TASK REQUIREMENTS =>
Go through the records below and copy out every line holding "computer".

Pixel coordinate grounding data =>
########################################
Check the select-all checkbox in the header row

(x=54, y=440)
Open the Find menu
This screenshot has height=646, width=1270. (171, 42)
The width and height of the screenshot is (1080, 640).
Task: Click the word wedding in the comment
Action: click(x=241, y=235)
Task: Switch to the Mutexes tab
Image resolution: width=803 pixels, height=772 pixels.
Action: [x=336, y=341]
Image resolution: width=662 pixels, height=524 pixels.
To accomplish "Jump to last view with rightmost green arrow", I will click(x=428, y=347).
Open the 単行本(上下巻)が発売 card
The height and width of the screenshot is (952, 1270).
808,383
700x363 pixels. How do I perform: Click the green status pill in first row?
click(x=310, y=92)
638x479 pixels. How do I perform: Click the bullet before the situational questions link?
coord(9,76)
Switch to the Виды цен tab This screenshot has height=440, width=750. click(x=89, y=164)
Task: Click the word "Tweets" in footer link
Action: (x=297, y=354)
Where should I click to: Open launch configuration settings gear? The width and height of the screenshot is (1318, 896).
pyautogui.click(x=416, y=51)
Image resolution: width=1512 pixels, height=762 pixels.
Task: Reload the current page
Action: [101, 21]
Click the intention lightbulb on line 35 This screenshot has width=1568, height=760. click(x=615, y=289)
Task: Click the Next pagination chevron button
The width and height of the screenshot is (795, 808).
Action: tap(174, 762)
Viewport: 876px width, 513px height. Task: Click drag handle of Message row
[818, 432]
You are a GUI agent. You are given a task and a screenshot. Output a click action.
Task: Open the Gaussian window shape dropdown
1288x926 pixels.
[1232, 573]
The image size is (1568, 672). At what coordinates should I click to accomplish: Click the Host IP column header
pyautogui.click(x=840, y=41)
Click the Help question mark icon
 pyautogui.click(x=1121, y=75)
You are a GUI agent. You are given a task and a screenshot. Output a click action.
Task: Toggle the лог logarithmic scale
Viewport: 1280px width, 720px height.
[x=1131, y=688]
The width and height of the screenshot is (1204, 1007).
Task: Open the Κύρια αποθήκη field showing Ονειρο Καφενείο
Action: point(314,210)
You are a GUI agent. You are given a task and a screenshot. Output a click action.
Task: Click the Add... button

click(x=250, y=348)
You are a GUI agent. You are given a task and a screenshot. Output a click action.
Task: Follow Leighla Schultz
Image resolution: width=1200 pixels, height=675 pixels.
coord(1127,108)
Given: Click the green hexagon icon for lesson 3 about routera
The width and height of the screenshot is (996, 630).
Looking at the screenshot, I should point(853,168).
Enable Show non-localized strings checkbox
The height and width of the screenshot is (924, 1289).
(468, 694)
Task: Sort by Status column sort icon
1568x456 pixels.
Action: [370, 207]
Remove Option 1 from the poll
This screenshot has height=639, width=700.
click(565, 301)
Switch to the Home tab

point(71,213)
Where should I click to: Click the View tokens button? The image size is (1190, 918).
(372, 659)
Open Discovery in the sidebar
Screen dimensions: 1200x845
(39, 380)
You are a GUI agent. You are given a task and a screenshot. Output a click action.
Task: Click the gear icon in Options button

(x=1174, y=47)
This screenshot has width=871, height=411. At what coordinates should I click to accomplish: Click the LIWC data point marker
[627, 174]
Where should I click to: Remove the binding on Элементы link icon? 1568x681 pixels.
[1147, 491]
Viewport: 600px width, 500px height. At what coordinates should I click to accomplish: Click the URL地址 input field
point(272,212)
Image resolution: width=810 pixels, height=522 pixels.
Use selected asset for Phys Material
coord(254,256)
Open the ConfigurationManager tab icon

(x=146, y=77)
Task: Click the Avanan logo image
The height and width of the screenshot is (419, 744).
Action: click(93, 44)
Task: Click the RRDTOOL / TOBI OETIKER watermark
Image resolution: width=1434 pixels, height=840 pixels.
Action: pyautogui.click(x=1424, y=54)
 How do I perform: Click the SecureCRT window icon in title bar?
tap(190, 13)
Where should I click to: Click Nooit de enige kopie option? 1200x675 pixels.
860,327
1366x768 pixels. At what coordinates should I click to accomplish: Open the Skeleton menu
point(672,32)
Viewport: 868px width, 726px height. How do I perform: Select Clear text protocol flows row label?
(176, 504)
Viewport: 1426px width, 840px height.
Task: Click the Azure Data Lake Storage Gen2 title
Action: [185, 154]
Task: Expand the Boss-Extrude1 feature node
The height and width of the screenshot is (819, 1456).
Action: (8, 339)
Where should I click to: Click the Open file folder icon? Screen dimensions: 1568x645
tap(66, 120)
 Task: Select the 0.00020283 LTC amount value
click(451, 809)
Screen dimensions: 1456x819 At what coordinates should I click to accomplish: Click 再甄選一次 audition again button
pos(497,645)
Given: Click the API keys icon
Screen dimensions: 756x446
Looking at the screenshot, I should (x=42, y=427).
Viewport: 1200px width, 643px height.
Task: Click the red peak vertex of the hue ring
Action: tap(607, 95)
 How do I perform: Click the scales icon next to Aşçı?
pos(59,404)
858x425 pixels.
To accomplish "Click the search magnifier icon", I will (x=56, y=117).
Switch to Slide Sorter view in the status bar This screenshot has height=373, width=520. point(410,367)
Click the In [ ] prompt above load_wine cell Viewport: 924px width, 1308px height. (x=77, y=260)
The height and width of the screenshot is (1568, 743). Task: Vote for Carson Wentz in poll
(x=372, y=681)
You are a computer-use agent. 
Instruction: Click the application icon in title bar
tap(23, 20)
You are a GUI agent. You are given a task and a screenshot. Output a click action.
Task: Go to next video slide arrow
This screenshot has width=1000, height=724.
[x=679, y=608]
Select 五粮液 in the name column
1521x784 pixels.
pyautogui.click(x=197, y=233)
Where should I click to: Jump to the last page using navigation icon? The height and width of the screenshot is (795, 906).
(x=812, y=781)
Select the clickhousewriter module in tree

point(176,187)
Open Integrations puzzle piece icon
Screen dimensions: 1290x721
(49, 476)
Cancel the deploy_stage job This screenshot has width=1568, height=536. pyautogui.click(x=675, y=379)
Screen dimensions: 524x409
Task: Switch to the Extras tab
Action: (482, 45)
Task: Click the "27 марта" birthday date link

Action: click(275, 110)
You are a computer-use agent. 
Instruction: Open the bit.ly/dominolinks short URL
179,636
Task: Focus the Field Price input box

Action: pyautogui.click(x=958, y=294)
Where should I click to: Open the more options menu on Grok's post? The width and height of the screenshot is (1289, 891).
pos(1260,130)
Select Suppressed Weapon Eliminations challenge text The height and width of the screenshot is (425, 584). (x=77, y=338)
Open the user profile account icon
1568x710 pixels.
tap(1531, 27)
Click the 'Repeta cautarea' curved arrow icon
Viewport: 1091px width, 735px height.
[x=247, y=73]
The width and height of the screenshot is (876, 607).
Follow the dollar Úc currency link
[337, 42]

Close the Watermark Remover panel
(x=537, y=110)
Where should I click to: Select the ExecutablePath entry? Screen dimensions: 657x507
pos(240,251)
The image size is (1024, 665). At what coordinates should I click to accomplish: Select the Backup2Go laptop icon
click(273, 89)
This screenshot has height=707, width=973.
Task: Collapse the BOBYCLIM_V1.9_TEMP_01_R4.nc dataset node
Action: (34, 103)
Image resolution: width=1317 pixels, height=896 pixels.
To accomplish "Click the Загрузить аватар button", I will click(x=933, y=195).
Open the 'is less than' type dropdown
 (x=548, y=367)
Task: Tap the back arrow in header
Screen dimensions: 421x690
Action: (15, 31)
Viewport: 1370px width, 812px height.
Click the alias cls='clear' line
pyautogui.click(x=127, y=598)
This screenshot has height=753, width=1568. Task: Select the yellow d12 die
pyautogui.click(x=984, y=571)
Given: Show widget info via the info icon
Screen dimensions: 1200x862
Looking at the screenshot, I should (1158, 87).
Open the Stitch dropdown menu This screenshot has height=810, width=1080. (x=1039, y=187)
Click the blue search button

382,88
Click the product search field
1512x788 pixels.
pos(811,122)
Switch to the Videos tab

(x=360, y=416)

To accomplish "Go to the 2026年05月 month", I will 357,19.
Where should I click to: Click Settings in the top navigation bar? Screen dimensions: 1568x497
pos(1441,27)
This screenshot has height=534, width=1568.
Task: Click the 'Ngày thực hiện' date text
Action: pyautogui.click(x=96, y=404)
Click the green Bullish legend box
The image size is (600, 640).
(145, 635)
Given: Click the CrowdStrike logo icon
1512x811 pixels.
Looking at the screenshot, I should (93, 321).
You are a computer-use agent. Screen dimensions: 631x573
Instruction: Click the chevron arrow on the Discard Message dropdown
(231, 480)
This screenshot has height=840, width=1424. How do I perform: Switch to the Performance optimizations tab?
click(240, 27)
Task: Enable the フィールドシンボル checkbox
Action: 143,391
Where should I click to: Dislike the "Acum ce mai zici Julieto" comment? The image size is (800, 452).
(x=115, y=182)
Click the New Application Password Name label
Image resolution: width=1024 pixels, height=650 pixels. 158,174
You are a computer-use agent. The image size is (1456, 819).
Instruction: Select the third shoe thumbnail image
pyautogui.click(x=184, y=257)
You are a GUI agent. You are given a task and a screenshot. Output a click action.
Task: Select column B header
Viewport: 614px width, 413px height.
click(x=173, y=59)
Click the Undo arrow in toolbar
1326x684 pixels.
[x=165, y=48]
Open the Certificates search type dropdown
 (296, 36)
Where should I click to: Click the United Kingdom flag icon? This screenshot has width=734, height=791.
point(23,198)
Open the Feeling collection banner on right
########################################
RESULT =>
You are a computer-use agent. 
You are a computer-use agent. 
You are a computer-use agent. Screen dimensions: 631x573
You are a computer-use agent. The image size is (1456, 819).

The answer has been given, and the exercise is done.